The Swiss National AIDS Commission was criticized by North American and European health experts yesterday after it released a statement saying that it was okay for some HIV+ people to have unprotected sex with negative partners.
“The Swiss National AIDS Commission said patients who meet strict conditions, including successful antiretroviral treatment to suppress the virus and who do not have any other sexually transmitted diseases, do not pose a danger to others. The proposal, published this week in the Bulletin of Swiss Medicine, astonished leading AIDS researchers in Europe and North America who have long argued that safe sex with a condom is the single most effective way of preventing the spread of the disease — apart from abstinence. ‘Not only is (the Swiss proposal) dangerous, it's misleading and it is not considering the implications of the biological facts involved with HIV transmission,' said Jay Levy, director of the Laboratory for Tumor and AIDS Virus Research at the University of California in San Francisco.”

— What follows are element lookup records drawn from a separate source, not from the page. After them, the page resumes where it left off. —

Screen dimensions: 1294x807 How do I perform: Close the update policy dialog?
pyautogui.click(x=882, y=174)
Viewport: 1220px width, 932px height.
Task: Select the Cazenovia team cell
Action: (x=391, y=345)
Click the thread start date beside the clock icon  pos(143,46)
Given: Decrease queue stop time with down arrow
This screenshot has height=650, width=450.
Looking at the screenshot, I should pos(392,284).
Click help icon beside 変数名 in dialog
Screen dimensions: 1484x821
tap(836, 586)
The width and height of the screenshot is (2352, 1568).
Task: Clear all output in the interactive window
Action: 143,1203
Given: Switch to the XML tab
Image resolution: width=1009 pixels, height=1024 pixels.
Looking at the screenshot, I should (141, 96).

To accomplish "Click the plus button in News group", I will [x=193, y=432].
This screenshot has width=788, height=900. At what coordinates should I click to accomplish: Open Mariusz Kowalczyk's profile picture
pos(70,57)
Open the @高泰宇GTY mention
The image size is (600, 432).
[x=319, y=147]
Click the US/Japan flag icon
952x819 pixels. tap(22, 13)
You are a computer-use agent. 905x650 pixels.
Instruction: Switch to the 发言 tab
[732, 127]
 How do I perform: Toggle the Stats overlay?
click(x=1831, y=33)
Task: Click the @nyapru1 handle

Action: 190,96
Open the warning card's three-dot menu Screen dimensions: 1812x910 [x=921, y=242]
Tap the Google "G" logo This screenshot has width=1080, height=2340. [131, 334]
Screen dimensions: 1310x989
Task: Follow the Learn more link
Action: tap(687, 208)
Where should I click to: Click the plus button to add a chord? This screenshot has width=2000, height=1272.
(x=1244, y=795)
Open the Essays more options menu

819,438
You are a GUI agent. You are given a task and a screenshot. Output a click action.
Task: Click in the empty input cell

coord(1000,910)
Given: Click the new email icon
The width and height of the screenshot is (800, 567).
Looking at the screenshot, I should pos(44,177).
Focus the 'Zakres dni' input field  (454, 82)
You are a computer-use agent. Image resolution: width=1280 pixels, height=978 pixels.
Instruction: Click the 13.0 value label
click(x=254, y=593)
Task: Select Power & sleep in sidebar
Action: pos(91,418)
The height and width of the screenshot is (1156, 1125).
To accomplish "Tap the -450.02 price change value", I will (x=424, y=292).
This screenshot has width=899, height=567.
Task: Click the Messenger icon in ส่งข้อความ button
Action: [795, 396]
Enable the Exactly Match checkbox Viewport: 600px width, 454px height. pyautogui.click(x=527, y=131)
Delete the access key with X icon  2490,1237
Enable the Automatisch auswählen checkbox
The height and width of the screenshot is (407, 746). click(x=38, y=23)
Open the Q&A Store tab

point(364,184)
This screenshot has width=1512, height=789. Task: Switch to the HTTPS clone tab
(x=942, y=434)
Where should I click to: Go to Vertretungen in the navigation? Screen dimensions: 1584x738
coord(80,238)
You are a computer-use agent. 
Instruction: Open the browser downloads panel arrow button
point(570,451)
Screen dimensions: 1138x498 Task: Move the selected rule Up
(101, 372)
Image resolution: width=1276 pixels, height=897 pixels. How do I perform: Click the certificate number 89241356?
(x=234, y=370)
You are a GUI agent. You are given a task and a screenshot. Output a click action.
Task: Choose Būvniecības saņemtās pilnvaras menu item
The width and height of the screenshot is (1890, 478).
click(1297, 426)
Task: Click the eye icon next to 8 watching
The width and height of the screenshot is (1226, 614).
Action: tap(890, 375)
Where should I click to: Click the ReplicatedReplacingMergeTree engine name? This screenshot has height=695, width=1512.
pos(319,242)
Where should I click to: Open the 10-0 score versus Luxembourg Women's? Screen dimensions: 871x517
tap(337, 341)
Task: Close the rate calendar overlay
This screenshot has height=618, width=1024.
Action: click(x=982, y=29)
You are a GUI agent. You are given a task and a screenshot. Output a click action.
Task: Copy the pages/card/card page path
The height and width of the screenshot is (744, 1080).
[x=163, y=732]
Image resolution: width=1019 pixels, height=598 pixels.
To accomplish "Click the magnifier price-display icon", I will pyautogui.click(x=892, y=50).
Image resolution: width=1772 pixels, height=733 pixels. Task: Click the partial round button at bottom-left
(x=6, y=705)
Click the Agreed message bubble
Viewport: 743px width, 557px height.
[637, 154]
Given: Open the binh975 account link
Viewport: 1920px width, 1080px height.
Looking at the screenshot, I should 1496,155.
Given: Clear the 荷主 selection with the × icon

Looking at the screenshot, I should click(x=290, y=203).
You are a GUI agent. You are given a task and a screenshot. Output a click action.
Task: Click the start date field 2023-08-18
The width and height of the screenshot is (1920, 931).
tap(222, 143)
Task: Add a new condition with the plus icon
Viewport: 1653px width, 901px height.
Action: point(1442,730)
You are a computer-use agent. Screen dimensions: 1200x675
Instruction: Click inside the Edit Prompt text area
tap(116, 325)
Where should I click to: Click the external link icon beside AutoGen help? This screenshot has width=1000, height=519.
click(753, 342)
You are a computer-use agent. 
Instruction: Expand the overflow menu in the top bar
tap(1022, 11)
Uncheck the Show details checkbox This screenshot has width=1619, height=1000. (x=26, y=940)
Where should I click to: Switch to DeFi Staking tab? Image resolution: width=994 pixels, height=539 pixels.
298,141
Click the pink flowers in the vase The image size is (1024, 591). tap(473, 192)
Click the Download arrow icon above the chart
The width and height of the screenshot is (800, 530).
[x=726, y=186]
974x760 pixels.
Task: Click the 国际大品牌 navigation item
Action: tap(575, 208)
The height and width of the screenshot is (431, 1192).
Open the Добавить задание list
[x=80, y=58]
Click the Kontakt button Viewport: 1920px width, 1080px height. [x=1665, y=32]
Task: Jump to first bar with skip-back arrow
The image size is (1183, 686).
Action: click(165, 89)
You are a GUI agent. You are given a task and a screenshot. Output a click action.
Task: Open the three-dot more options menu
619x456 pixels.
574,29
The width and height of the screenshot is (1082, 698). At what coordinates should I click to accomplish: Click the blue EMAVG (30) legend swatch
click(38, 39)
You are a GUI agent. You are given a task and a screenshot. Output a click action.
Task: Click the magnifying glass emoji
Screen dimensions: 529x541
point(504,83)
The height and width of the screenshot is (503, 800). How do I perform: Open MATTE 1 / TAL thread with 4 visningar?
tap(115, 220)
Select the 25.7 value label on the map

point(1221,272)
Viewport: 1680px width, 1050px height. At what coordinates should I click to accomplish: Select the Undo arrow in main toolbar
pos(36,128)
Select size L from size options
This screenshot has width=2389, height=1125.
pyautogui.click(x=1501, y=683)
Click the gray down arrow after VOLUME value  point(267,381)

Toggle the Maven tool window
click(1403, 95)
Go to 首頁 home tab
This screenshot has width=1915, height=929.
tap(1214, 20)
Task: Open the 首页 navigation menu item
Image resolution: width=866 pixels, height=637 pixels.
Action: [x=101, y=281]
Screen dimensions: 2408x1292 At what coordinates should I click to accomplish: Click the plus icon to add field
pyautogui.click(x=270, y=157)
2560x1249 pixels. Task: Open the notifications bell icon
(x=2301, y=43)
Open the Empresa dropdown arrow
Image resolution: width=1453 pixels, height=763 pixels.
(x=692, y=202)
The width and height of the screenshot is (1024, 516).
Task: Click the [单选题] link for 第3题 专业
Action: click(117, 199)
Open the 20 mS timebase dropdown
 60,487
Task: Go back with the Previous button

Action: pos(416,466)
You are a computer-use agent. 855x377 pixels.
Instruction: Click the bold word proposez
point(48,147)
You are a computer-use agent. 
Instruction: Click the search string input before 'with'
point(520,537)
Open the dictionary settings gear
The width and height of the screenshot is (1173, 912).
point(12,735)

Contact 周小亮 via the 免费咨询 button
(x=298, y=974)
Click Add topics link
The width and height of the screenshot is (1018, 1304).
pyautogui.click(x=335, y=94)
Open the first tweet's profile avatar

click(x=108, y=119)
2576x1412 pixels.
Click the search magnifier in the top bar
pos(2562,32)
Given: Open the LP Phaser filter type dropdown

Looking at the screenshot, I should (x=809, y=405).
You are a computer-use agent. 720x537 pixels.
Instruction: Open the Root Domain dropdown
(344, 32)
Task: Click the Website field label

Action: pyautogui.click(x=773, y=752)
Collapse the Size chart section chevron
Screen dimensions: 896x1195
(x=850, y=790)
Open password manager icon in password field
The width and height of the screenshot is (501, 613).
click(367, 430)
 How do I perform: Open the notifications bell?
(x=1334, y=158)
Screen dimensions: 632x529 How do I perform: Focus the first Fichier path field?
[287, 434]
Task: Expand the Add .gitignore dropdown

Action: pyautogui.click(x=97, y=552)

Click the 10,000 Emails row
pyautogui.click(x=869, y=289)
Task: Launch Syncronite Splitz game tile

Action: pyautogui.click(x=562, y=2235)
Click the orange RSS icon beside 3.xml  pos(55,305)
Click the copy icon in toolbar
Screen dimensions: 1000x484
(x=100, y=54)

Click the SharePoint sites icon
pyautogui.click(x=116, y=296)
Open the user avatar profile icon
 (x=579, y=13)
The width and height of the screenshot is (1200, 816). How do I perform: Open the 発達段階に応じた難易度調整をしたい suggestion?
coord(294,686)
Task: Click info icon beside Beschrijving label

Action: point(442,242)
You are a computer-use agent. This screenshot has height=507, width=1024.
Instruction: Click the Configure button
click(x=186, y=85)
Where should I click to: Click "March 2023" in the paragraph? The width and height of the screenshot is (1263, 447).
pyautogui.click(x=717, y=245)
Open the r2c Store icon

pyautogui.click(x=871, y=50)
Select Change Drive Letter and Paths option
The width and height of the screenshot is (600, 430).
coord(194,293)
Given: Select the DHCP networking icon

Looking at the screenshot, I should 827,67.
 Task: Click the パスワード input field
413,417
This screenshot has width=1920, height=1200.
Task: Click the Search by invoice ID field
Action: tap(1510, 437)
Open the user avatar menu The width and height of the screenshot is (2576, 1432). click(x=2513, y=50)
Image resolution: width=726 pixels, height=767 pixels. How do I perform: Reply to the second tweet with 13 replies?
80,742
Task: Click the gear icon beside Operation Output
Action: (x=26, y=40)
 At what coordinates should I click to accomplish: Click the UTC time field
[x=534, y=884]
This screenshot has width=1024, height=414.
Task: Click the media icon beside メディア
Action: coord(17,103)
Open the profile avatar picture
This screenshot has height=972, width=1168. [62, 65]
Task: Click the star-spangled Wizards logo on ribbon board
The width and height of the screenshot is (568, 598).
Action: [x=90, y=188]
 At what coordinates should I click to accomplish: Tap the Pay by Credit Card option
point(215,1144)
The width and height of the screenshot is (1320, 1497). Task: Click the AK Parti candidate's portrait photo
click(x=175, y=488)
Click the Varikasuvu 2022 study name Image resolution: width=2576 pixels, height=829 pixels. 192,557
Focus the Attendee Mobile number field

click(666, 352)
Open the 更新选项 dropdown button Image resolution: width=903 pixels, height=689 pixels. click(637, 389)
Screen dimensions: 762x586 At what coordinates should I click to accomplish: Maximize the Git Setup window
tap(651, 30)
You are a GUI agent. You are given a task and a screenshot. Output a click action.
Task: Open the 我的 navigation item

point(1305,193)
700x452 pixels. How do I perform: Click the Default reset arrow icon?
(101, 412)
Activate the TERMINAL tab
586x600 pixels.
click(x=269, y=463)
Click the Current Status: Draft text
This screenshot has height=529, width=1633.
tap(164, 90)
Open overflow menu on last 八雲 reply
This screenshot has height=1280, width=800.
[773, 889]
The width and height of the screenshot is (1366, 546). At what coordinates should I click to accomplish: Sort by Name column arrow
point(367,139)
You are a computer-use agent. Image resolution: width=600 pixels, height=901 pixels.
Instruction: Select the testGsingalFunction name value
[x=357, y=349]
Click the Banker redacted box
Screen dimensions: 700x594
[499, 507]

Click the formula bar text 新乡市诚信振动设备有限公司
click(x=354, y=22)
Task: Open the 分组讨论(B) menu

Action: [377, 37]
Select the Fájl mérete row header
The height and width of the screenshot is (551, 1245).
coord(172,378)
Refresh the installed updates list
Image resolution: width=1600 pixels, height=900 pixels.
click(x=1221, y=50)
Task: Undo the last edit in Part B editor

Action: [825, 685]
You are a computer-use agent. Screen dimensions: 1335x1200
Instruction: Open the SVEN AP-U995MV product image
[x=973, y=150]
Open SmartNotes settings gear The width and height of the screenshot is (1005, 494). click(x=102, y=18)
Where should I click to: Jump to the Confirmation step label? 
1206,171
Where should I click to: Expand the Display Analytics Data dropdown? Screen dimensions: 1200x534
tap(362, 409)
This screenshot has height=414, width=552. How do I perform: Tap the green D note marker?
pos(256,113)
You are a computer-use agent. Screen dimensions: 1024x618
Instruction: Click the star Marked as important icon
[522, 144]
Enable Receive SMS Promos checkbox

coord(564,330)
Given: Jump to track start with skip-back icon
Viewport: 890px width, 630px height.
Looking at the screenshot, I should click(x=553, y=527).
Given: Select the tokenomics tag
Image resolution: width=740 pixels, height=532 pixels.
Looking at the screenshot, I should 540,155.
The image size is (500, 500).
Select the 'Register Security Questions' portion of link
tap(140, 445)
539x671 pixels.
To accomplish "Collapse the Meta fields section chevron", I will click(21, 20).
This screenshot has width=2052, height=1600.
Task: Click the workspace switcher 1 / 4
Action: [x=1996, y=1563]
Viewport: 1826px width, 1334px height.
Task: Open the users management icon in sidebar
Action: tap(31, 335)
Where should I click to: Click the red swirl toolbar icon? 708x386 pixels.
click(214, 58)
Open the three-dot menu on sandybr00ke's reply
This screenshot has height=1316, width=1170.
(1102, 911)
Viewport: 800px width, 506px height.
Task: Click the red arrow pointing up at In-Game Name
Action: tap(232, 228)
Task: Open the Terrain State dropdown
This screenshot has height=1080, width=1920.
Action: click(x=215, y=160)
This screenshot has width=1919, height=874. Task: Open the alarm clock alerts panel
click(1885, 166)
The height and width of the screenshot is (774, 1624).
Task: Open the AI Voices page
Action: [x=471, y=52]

The Swiss health experts based their statement on inconclusive U.S. studies showing that transmission depends on viral load in the blood.
The World Health Organization dubbed the new Swiss ‘rules' an experiment: “The World Health Organization said Switzerland would be the first country in the world to try this approach. ‘There is still some concern that you can never guarantee that somebody will not be infectious, and the evidence I have to say is not conclusive,' said Charlie Gilks, director of AIDS treatment and prevention at WHO. ‘Many countries in western Europe would regard this as an interesting experiment,' he said, adding it was unlikely they would follow suit anytime soon. ‘We are not going to be changing in any way our very clear recommendations that people on treatment continue to practice safer sex, including protected sex with a condom, in any relationship,' Gilks said.”
In related news, scientists are hopeful about new ways they might target dormant HIV: “he AIDS virus has hideouts deep in the immune system that today's drugs can't reach. Now scientists finally have discovered how HIV builds one of those fortresses — and they're exploring whether a drug already used to fight a parasite in developing countries just might hold a key to break in. Researchers have long struggled unsuccessfully to attack what they call reservoirs of dormant HIV, and the new work is in very early stages.”